The reason: a "punishing combination" of persistent transportation bottlenecks for Canadian oil, record high Canadian oil production and several North American refinery "outages," according to a recent report by Rystad Energy, a global consulting company.

Outages are planned refinery shutdowns that last at least a few weeks. Some large Midwest refineries were down in September and October, weakening demand for Canadian crude and thus putting more downward pressure on its price.

The transportation tie-up is partly due to the paucity of rail cars available this fall to haul oil. But the lack of oil pipeline capacity from Canada into the United States is the most critical issue, and it's a long-term problem.

"The situation is one that has been a long time coming," IHS' Birn said. "What surprised everybody is how quickly it happened."

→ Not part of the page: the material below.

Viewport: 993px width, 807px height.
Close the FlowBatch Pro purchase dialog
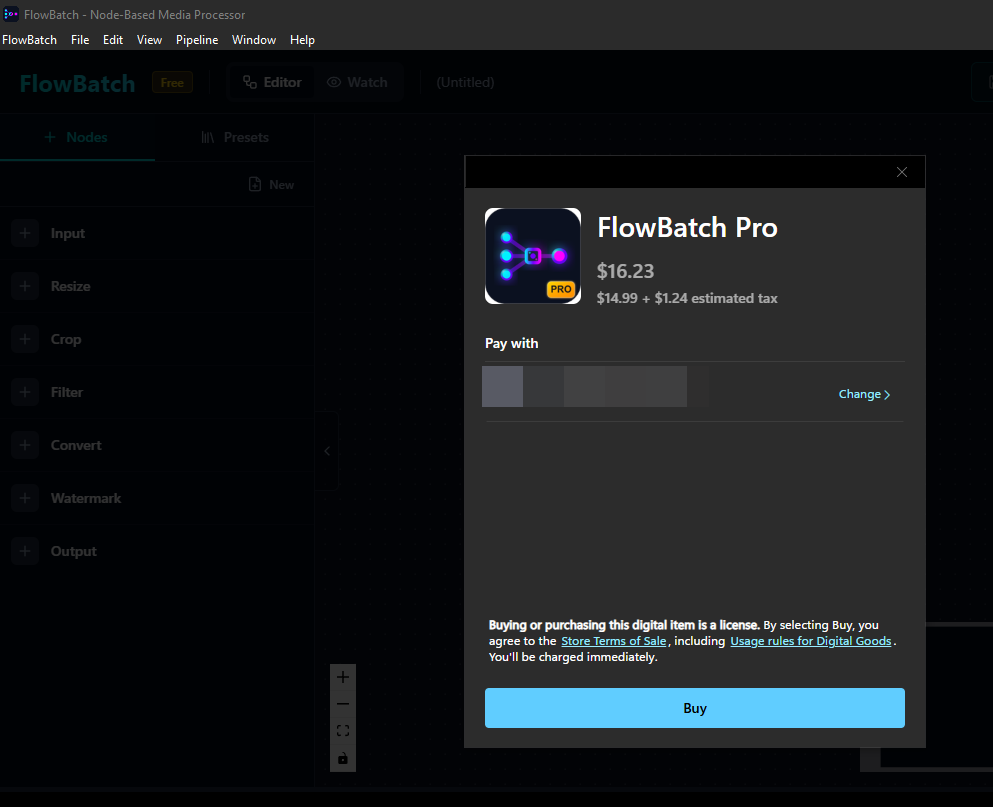902,172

The solution, to the oil industry, is more pipelines. There are three transborder Canadian pipelines in the works; all have faced considerable opposition and two are in limbo. A federal judge in Montana on Thursday rejected the Trump administration's permit for the much-delayed Keystone XL pipeline.

But Calgary-based Enbridge won approval in June from Minnesota regulators for its new pipeline across the state. Enbridge still hasn't got all of its permits, but it expects to begin construction early next year on the project, a replacement for its current Line 3 that can only run at about half capacity because of corrosion and other problems caused by its age. The oil industry is counting on it to be completed by the end of 2019.

Right now, all U.S. gasoline consumers are benefiting as oil inventories build. Production from major oil-producing nations, including the United States, is growing. Oil demand forecasts have weakened as well.

But GasBuddy's DeHaan said the current downturn in oil prices — and gasoline prices — isn't sustainable.

"Fill up and enjoy it," he said. "I believe that 2019 is not going to be as kind as 2018 for [gasoline] prices, and 2018 hasn't been that kind."

As for the Canadian factor? Analysts expect the Canadian discount to stay high and its benefits to continue accruing mostly to refiners.